Exceptional affinity of nanostructured organic-inorganic hybrid materials towards dioxygen:: Confinement effect of copper complexes

We report the exceptional reactivity towards dioxygen of a nanostructured organic-in organic hybrid material due to the confinement of copper cyclam within a silica matrix. The key step is the metalation reaction of the ligand, which can occur before or after xerogel formation through the sol-gel process. The incorporation of a Cu-II center into the material after xerogel formation leads to a bridged Cu-I/Cu-II mixed-valence dinuclear species. Ibis complex exhibits a very high affinity towards dioxygen, attributable to auto-organization of the active species in the solid.

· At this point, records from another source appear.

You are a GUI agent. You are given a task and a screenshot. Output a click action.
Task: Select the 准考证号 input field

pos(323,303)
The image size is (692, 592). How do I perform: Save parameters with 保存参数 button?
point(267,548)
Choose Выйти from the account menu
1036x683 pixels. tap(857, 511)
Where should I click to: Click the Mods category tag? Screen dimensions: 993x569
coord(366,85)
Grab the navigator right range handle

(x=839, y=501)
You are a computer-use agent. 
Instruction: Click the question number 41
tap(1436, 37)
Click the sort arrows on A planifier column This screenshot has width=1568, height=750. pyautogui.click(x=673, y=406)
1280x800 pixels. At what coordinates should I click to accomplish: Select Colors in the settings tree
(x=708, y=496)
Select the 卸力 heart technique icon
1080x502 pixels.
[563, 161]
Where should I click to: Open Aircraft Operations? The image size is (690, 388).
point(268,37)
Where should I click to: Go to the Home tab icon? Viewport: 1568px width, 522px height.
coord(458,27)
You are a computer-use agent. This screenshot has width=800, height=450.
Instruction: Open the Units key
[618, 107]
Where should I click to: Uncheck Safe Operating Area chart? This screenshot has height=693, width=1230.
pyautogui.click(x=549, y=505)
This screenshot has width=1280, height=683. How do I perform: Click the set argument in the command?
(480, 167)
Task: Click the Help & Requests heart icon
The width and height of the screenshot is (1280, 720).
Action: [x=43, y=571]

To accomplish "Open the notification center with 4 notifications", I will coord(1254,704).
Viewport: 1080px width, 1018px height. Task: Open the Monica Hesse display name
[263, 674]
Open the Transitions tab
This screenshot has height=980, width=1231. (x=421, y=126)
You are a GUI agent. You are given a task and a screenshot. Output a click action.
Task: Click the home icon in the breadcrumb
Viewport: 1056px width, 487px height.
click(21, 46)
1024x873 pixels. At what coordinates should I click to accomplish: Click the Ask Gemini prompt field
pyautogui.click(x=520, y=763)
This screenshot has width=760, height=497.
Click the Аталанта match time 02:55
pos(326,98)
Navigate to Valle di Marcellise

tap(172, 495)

The remarkable properties of these copper complexes in the silica matrix demonstrate a high cooperative effect for O-2 adsorption; this is induced by close confinement of the two copper ions leading to end-on mu-eta(1):eta(1)-peroxodicopper(II) complexes. The anisotropic packing of the tetraazamacrocycle in a lamellar structure induces an exceptional reactivity of these copper complexes. We show for the first time that the organic-inorganic environment of copper complexes in a silica matrix fully model the protecting role of protein in metalloenzymes. For the first time an oxygenated dicopper(II) complex can be isolated in a stable form at room temperature, and the reduced Cu-2(I,I) species can be regenerated after several adsorption-desorption cycles. These data also demonstrate that the coordination scheme and reactivity of the copper cyclams within the solid are quite different from that observed in solution.